Secondly, the " song" in verse 10 assumes the existence of an earthly king in Israel, whereas when Hannah sung no king but Jehovah was acknowledged by any of the tribes. Erdmann, in Lange's Commentary, well observes, in explanation of this, that "at the period when Hannah gave birth to Samuel it was incontestable that in the consciousness of the people, and the noblest part of them too, the idea of a monarchy had then become a power which quickened more and more the hope of a realisation of the old promises that there should be a royal dominion in Israel, till it took shape in an express demand which the people made of Samuel.

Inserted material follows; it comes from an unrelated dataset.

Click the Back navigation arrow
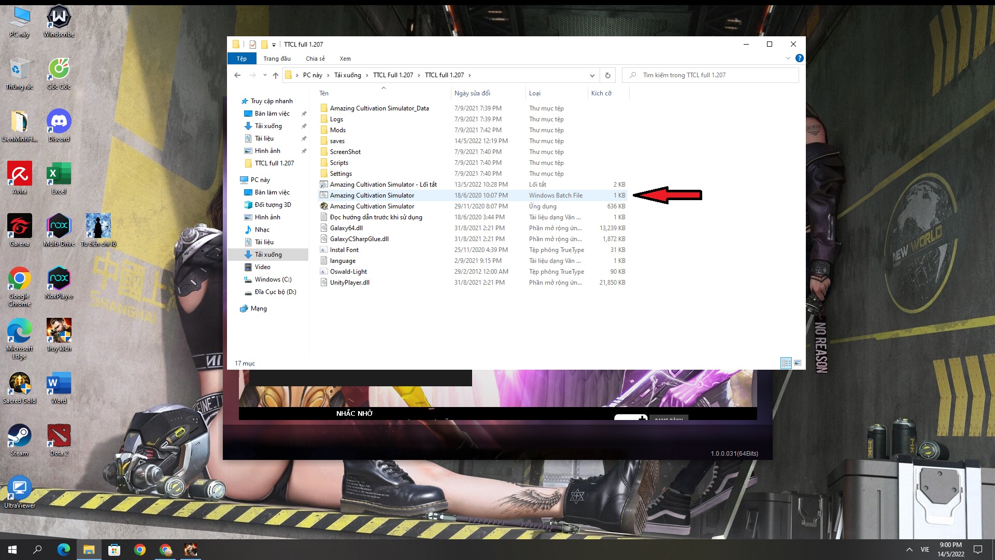 pyautogui.click(x=237, y=75)
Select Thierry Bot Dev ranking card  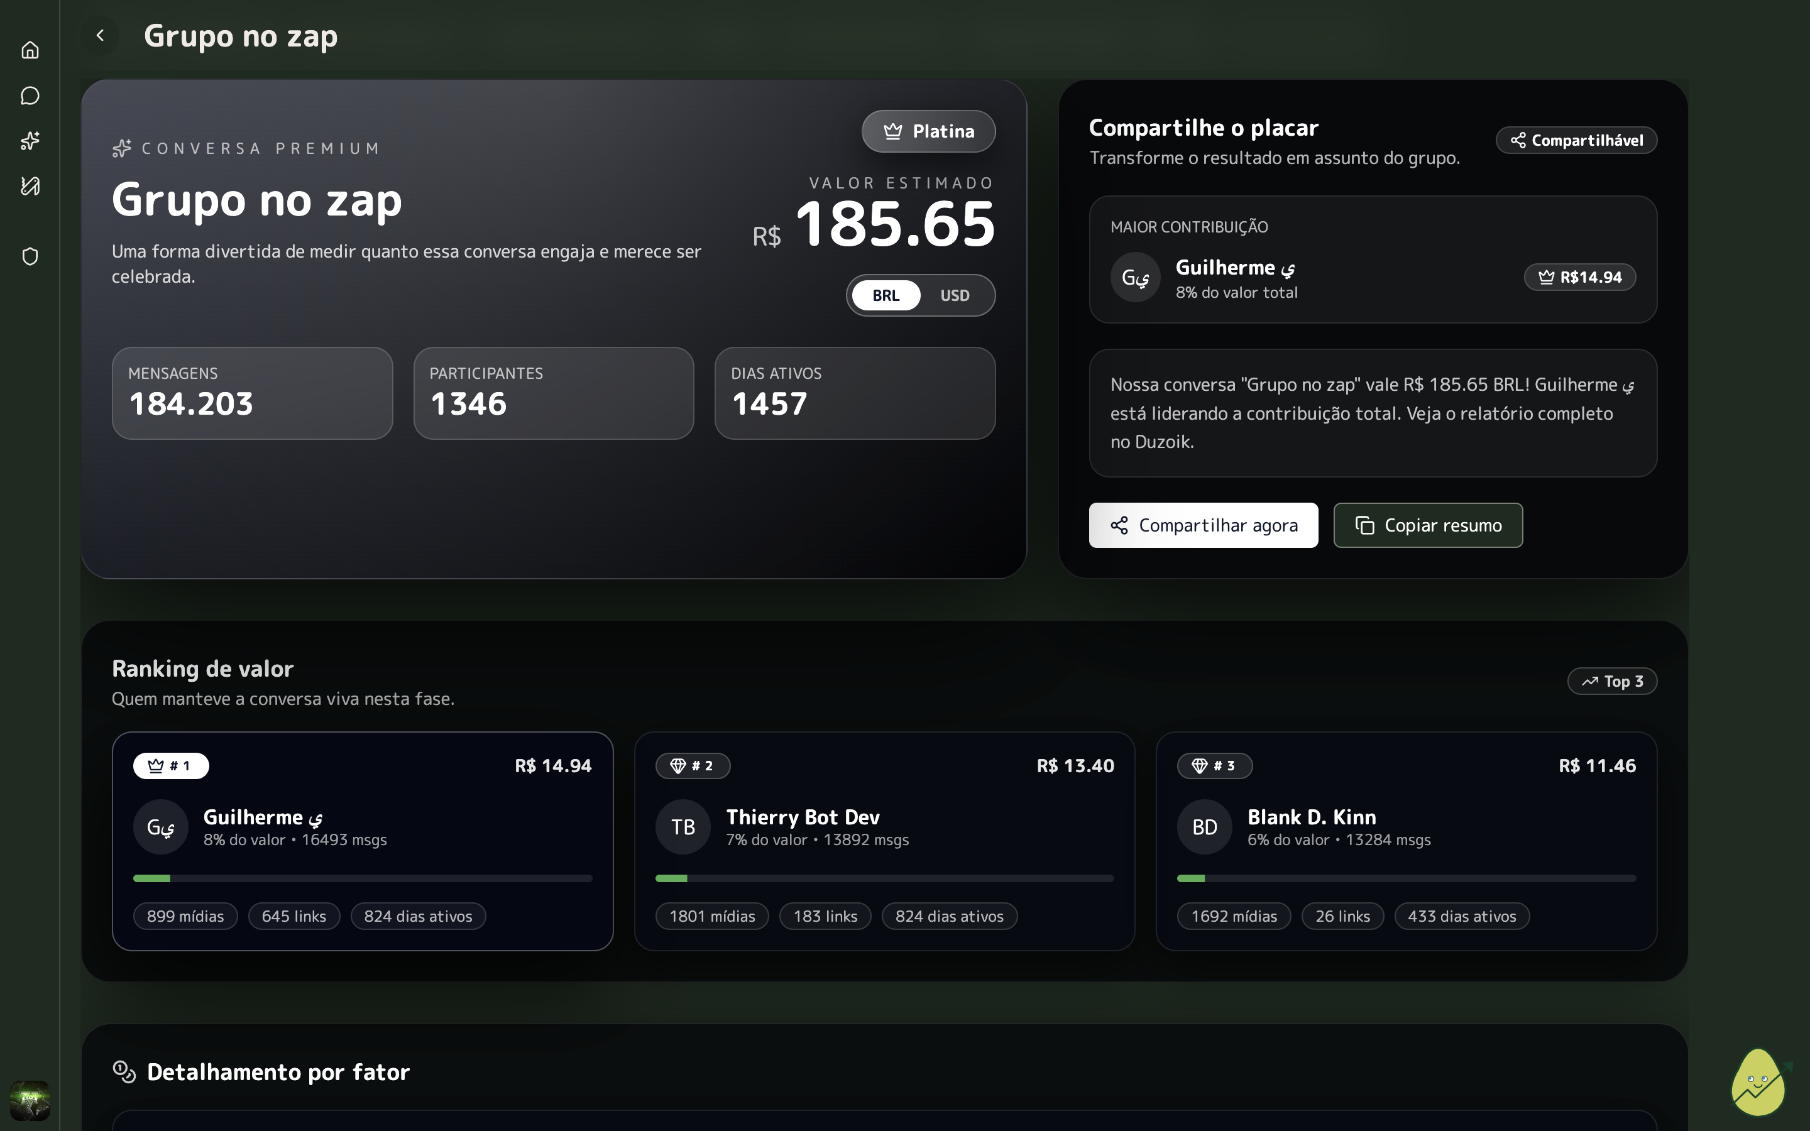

The Divine promise that this people should be a kingdom is given as early as the patriarchal period (Gen. xvii. 6, 16. See too Gen. xlix. 10; Num. xxiv. 17, 19; Deut. xvii. 14 to end of chapter). At the close of the period of the judges, when Hannah lived, the need of such a kingdom was felt the more strongly because the office which was entrusted with the duty of forming and guiding the theocratic life of the nation, namely, the high priestly office, was involved in the deepest degradation."